Here's an example of the "auteur" at work. Black Panther is about the high-tech wizardry of a blacks-only idyllic area/country called Wakanda. Despite being happy, wealthy and peaceful, the Wakandans raise giant rhino-beasts that can be armored and used in combat. Great idea, except it's a complete rip-off from J.R.R. Tolkien's Lord of the Rings, where villainous Orcs ride into the fray atop colossal bloodthirsty wolves called Wargs. The terrifying dog-beasts make sense in the context of Middle Earth, where arrows, swords and magic spells define state-of-the-art weaponry. But why would the advanced civilization of Wakanda, (with its pulse beam weapons, holographic camou, and space ships) depend on lumbering odd-toed ungulates in battle? They wouldn't. It's nonsense enough to make Kurosawa and Kubrick soylent green.

But in the empire of lame critics, The Atlantic's Christopher Orr somersaults to first place, stating: "The arguments Black Panther undertakes with itself are central to its architecture, a narrative spine that runs from the first scene to the last."

How much did this fool get bribed to write such lobotomized drivel? The film is a $200 million cartoon, not a steel-cage match between Heidegger and Socrates. Mr. Orr's so-called "arguments" are this: a new king must be appointed (and anointed) in a sophisticated space-age civilization hidden beneath the holographic veneer of the worst third world shithole on the planet (the film's premise, not mine).
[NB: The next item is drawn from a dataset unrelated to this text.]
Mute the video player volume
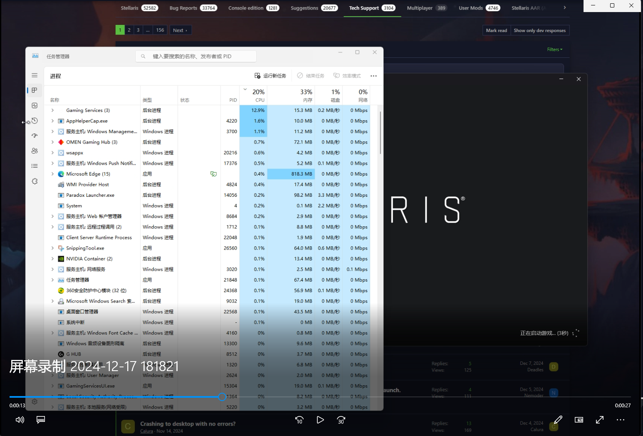This screenshot has height=436, width=643. 20,420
Not a queen, a king. Not a transgender MTV spokes-mammal with polyamorous nips the size of Pygmy babies and/or Watusi spearheads, but a king. Feminists, where art thou? It's enough to make Rachel Maddow switch to a straight razor to keep her stache in shape!

Needless to say, and keeping with the revolutionary nature of this myth-busting monstrosity, the new Wakanda lord's ascension requires hand-to-hand combat, a few Busby Berkeley-meets-Zulu dance numbers, faerie dust, a tree full of afterlife panthers, murder, death, a by-the-numbers car chase scene, a cardboard cut out of a space fighter dog fight, evil honkies, wise tribal elders, street scenes akin to a peaceful farmer's market run by benevolent Black Lives Matter functionaries, and a Korean mama-san casino scene. (Because, you know, we've never seen a roulette wheel or high stakes poker game in a studio movie before.)
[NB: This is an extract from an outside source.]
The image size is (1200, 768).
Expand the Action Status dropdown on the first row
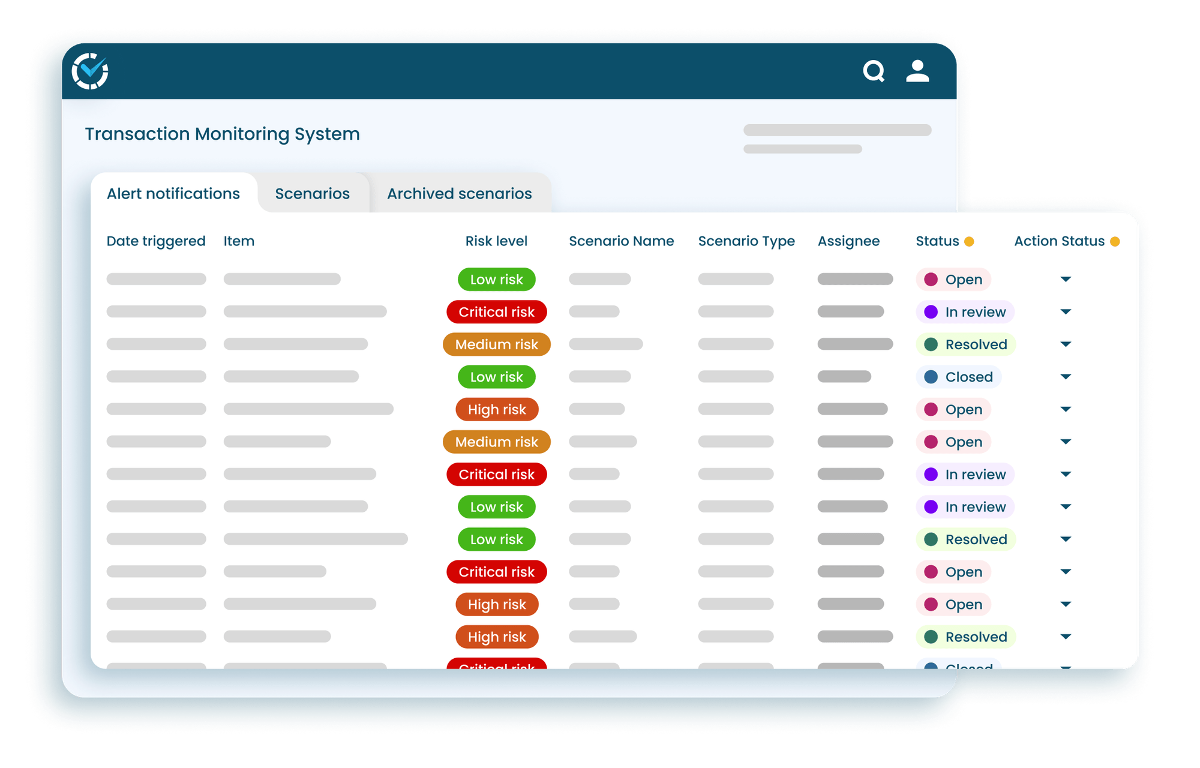click(1066, 279)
The acting is also wooden and evocative of dust mites floating in a DMV lobby, save for the comparatively enjoyable arch villain, played by Michael B. Jordan from The Wire. Jordan's character goes by the subtle name of "Erik Killmonger." Fritz Lang is no doubt twisting with envy in his grave.

Speaking of lovingly-crafted PC scenes that strangle themselves in masturbatory cliché, the movie opens on kids playing basketball in Oakland. And like a fine example of Stalinist propaganda, it closes on the same patch of squalid asphalt, now fragrant with the possibility that the invisible kingdom of Wakanda will ride to the rescue on spaceships and horned beasts, to grow flowers in the urban desert. A noble aspiration, but told with all the subtlety and artifice of a half-built freeway onramp reaching, armless, towards the desperate embrace of L.A.'s exhaust-choked 405.

What makes Wakanda special and highly evolved? It has vast deposits of a super mineral called "Vibranium," which can power rockets, grow crops, provide endless clean energy, and also keep the kingdom hidden from whitey's prying eyes. A few years ago James Cameron used something called "Unobtanium" as the miracle tonic in a little blockbuster called Avatar. This is what passes in the mainstream for the work of an auteur these days.

Where's Superman when we need him?

2 Comments

  1. Jena-Auerstedt March 12, 2018

    So, like . . . two stars out of four?

  2. Zack Anderson Post author | March 12, 2018

    More like a thimble of fish spittle out of an ocean of reality show tears.